# Street 101



## Tgace (Sep 23, 2004)

Excellent article about "street encounters". Having some similar experience to the author I can say I believe the guys "dead on" in his presentation.

http://uechi-ryu.com/oldsite/street_101.htm


----------



## loki09789 (Sep 23, 2004)

Good read.  Seems to be pretty comprehensive.


----------



## D_Brady (Sep 23, 2004)

I thought it was very well done. :ultracool 

Thanks for the link.

Dan.


----------



## AnimEdge (Sep 23, 2004)

yep i agree


----------



## Bammx2 (Sep 23, 2004)

I have read quite a few things by Darren laur.
 To be honest,I use quite a bit of his info in my seminars and "street 101" being one of them.
 He is a lot better at putting certain things into words than I am!


----------



## KenpoTex (Sep 24, 2004)

Very good, thanks for posting this.



> Real Fights Are Not Pretty:
> 
> - not choreographed like you see on T.V. or in some martial arts schools
> - Most are very sloppy, fast, and gross in appearance
> ...





> The Offensive Mindset:
> 
> - more often than not, the combatant who strikes first and maintains the offensive mindset, usually win the fight
> - in a street fight do not go defensive, attack the attack, go offensive, you deploy FIRST STRIKE and continue with a compound attack


Exactly!!!


----------



## hardheadjarhead (Sep 24, 2004)

Excellent.  That's worth passing on.


Regards,


Steve


----------



## MisterMike (Sep 24, 2004)

Yea, that was reallly good. Thanks!


----------



## Tgace (Sep 26, 2004)

Another good one by the same guy.

http://stickgrappler.tripod.com/psy/dlcourts.html


----------



## dearnis.com (Sep 26, 2004)

Good links both.


----------



## bignick (Sep 26, 2004)

thanks for posting this info...i like what this guy has to say...he's got a real "no BS" attitude i appreciate


----------



## Sin (Sep 27, 2004)

In the Dojo I am a defensive fighter but If I feel truly treatened i will react violently...kinda like the way a Dog reacts to being cornered or having its tail steped on :flame:


----------



## Gaidheal (Sep 27, 2004)

Hmm...


Some of his stuff I'd take exception to, specifically his profiling.. but as for the actual 'fight' stuff, he's spot on.  Real fights are quick, dirty, often involve groups, frequently happen after drug use and tend to finish with someone being kicked or punched whilst they lie on the ground.  I especially like his re-iteration of the gross motor vs complicated technique argument.  I know a great many Kung-Fu fans, all of whom are great people, who are convinced they can pull of some very nice moves.  The reality is that if the adrenaline is flowing they probably cannot properly feel what their hands are doing anymore due to reduced bloodflow and involuntary tensing.  If a technique relies on precise positioning of fingers, for example, you are not likely to pull it off in a tense situation.  I like elbow strikes myself - hard to miss and no fine motor control at all is required.
John


----------



## ThatWasAKick (Sep 29, 2004)

A great read.

GAIDHEAL:
John, out of curiosity, is there anything in the profiling that you felt was really off?  I love forensic psychology and would enjoy your input.


----------



## Gaidheal (Sep 29, 2004)

ThatWasAKick said:
			
		

> John, out of curiosity, is there anything in the profiling that you felt was really off?
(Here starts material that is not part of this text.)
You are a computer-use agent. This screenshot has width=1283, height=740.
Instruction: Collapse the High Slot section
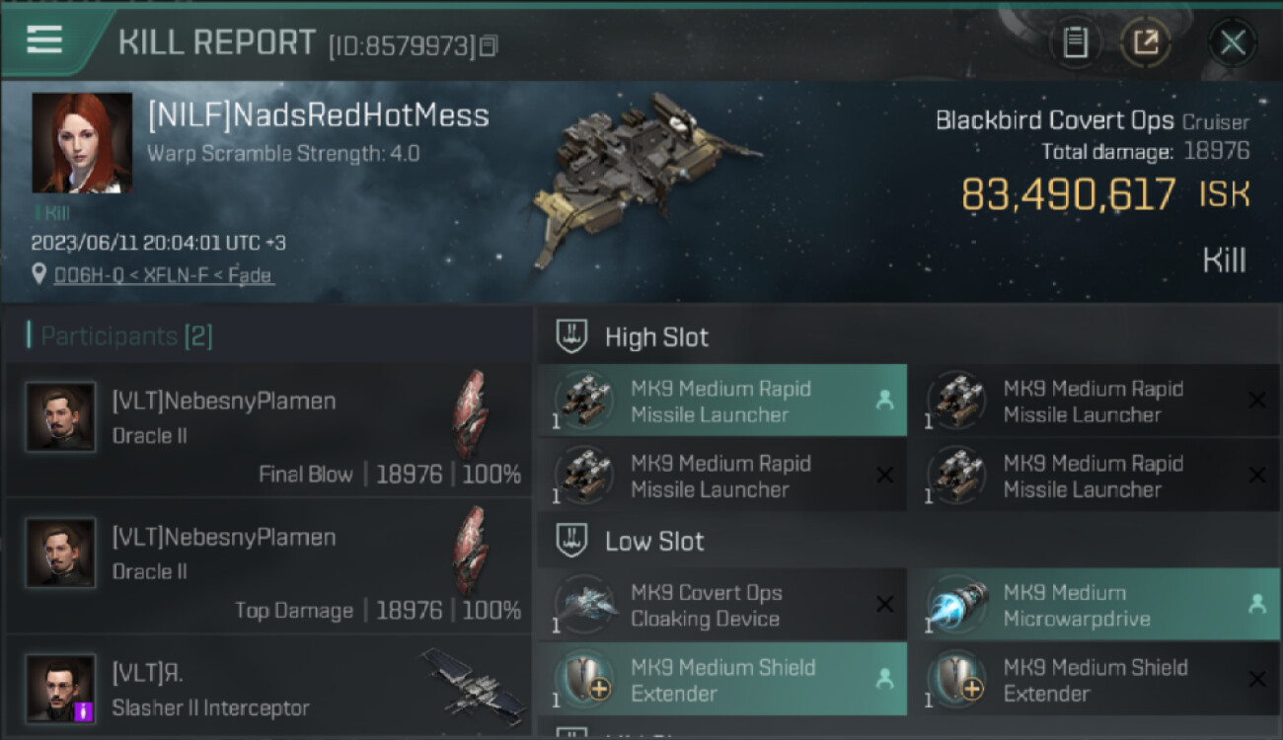[656, 337]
I love forensic psychology and would enjoy your input.


I shall re-read the article and then comment specifically on the profiling. I like forensic psychology too. In fact, I like forensics as a field.

John

[edit]P.S. Should point out that will be tomorrow now, for you.  I am off to bed shortly, just drinking some green tea and reading, believe it or not, a text on machine code programming and 8086 Assembler.  If that means nothing to you... don't worry ;¬)


----------



## ThatWasAKick (Sep 30, 2004)

The *8086* has 14 16-bit registers, all with different usage and a 16-bit FLAG Register consisting of 9 status bits.  ......sorry......just tweaking you...<grin?>


----------



## Gaidheal (Sep 30, 2004)

Yes.. it does... actually, 8086 is simple enough.  Just a bit weird with segmented memory access.  Yay for 32 bit flat!!  Most registers are general purpose, by the way, but certain operations return values to a specific register, overwriting anything you left in there for later if you forget... nasty errors to track down, those ;¬)
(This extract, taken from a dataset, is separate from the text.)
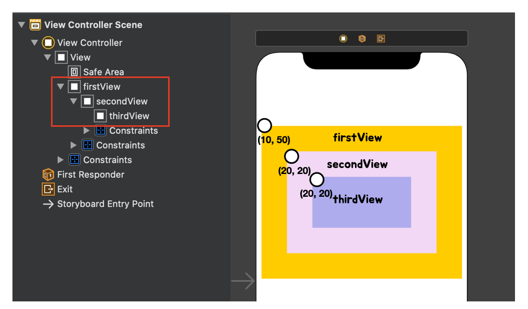Screen dimensions: 528x309
Task: Click First Responder cube in scene dock
Action: pyautogui.click(x=362, y=38)

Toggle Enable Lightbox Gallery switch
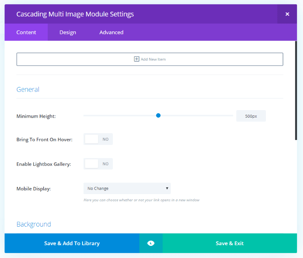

As for the ALU status register... pfffftt.

John


----------



## KenpoTex (Sep 30, 2004)

ThatWasAKick said:
			
		

> The *8086* has 14 16-bit registers, all with different usage and a 16-bit FLAG Register consisting of 9 status bits.  ......sorry......just tweaking you...<grin?>





			
				Gaidheal said:
			
		

> Yes.. it does... actually, 8086 is simple enough. Just a bit weird with segmented memory access. Yay for 32 bit flat!! Most registers are general purpose, by the way, but certain operations return values to a specific register, overwriting anything you left in there for later if you forget... nasty errors to track down, those ;¬)
> As for the ALU status register... pfffftt.
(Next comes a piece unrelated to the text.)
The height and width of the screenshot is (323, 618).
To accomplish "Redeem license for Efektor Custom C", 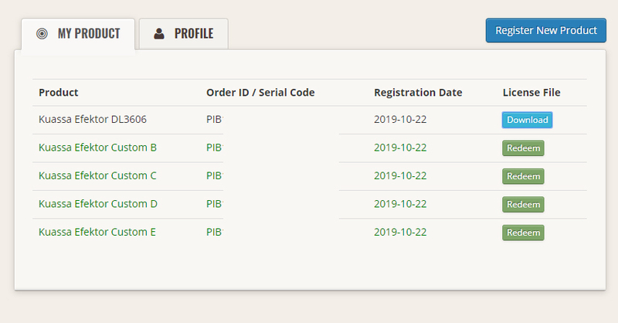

Will somebody please speak english...


----------



## ThatWasAKick (Sep 30, 2004)

No sweat, kenpotex.  I haven't a clue what gh just said, either.  I was just throwing out words to see what kind of a response I'd get - sort of like babbling in first grade French to a Frenchman.


----------



## KenpoNoChikara (Sep 30, 2004)

A good, comprehensive, practical article.


----------



## Gaidheal (Sep 30, 2004)

ThatWasAKick said:
			
		

> No sweat, kenpotex. I haven't a clue what gh just said, either. I was just throwing out words to see what kind of a response I'd get - sort of like babbling in first grade French to a Frenchman.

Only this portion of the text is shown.